Collected data entries:
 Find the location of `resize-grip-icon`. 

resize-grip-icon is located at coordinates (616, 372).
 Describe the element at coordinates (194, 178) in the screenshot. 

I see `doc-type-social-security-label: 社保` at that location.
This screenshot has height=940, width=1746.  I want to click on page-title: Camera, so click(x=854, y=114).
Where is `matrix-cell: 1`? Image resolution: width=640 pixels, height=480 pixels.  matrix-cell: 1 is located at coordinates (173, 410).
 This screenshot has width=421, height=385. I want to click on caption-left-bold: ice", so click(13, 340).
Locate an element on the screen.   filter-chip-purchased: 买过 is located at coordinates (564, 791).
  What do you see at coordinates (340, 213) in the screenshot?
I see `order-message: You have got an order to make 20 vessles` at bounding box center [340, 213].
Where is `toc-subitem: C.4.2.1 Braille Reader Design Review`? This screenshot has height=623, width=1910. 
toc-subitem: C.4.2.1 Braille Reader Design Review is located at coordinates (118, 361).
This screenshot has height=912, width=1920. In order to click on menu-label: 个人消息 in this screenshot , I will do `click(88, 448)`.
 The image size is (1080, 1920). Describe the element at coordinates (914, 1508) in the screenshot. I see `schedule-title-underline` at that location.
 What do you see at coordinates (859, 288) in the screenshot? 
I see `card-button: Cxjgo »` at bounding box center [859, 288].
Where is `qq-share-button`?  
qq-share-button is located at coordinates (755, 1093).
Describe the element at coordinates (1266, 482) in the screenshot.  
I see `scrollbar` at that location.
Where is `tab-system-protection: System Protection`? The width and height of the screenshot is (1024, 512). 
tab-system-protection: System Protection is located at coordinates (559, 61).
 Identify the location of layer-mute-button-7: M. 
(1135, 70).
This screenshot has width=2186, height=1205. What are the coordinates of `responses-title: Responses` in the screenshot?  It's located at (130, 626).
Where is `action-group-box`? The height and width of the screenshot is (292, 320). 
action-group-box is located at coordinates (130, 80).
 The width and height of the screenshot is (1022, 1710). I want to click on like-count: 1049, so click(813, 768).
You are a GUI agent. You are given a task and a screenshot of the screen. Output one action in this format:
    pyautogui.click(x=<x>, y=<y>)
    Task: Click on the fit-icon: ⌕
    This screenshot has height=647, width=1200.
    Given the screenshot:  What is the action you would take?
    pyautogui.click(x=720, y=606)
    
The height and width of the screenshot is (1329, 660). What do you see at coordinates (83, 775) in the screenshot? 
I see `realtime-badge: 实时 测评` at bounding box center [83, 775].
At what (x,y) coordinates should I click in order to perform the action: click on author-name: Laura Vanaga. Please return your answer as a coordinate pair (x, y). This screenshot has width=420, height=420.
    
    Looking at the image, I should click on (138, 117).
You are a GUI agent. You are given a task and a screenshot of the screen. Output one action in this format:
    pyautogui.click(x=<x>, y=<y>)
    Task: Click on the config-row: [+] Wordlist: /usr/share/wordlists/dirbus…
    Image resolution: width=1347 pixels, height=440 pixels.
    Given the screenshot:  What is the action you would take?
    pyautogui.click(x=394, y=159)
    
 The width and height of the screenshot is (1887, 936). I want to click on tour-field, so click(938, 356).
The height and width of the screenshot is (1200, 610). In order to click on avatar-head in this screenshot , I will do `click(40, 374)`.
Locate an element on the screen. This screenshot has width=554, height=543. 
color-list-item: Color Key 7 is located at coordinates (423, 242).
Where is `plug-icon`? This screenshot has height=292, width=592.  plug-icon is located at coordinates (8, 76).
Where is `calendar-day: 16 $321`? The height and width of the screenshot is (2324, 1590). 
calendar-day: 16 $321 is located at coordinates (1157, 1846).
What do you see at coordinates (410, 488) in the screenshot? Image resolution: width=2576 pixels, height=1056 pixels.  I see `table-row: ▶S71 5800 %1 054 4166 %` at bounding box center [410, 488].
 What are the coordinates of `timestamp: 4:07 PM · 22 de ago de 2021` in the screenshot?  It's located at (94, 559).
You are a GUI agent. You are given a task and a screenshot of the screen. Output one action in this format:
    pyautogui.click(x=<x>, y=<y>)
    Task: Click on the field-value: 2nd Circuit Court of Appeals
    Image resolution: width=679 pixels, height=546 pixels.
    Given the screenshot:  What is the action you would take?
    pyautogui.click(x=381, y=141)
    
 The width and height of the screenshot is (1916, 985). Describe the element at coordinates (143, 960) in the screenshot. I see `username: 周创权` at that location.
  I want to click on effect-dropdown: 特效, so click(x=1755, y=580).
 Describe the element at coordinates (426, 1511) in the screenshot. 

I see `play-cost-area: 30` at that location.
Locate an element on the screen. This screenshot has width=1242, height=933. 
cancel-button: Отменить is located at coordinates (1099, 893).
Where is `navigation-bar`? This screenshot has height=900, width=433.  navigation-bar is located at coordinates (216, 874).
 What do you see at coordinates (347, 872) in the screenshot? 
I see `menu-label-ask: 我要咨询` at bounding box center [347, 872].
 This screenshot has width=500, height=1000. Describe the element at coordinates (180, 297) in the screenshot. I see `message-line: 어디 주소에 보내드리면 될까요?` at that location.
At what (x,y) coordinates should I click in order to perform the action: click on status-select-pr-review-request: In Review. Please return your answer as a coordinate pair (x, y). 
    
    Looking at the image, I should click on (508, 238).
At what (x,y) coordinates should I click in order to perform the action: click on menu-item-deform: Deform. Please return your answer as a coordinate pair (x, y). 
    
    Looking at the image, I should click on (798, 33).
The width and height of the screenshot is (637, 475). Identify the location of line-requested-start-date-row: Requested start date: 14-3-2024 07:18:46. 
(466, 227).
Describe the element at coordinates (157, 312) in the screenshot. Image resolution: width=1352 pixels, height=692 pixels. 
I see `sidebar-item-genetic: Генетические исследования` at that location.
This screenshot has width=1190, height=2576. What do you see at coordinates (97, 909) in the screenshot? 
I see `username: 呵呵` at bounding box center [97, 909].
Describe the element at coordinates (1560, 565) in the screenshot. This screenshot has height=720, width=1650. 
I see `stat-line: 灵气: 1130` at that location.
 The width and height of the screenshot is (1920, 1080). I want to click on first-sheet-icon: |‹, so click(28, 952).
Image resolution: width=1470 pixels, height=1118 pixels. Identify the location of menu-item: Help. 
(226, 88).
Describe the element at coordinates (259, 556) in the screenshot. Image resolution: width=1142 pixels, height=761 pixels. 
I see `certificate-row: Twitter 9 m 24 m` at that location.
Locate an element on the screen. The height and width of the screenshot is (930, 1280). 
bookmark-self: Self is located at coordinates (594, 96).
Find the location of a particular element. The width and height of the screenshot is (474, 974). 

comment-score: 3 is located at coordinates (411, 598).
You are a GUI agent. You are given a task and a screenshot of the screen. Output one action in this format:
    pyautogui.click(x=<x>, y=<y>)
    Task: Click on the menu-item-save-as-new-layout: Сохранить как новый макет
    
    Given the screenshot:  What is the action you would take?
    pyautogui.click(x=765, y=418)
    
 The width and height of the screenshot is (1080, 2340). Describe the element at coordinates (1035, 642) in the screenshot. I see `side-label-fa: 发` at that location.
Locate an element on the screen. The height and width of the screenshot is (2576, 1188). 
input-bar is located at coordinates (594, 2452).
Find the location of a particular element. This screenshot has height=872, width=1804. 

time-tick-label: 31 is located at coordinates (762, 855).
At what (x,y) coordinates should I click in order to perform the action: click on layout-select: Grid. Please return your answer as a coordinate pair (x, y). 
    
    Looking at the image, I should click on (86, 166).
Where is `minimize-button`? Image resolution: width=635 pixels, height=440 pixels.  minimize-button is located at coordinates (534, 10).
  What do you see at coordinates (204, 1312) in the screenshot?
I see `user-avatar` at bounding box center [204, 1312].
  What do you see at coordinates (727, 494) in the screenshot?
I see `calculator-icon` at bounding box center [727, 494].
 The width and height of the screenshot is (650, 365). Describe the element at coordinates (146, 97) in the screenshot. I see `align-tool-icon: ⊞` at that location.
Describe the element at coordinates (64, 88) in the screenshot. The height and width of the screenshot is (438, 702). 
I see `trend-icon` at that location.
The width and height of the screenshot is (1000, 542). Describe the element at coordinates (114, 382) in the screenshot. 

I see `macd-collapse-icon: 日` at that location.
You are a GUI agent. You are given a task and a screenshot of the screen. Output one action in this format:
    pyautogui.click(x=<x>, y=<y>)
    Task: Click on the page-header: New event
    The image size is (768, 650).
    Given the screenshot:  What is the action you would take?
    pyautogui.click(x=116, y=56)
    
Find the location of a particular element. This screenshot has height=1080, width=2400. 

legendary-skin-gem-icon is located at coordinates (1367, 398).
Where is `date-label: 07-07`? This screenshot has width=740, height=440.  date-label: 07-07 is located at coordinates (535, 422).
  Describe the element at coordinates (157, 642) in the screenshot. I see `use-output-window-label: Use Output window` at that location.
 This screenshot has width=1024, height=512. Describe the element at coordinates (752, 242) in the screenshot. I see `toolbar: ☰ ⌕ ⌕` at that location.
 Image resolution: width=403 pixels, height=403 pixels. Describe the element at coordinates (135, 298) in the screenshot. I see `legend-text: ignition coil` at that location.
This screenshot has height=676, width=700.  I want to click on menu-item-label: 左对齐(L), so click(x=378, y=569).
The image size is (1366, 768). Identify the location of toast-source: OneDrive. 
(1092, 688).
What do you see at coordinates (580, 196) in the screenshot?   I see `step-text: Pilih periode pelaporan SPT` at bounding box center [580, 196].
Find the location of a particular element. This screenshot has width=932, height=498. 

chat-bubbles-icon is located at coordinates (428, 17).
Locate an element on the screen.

[INSTRUCTIONS FOR THE TASK] Reproduce, word for word, the lines from the one containing "This screenshot has height=676, width=700." through the end of the items above, both included.

[EXPECTED OUTPUT]
This screenshot has height=676, width=700.  I want to click on menu-item-label: 左对齐(L), so click(x=378, y=569).
The image size is (1366, 768). Identify the location of toast-source: OneDrive. 
(1092, 688).
What do you see at coordinates (580, 196) in the screenshot?   I see `step-text: Pilih periode pelaporan SPT` at bounding box center [580, 196].
Find the location of a particular element. This screenshot has width=932, height=498. 

chat-bubbles-icon is located at coordinates (428, 17).
Locate an element on the screen.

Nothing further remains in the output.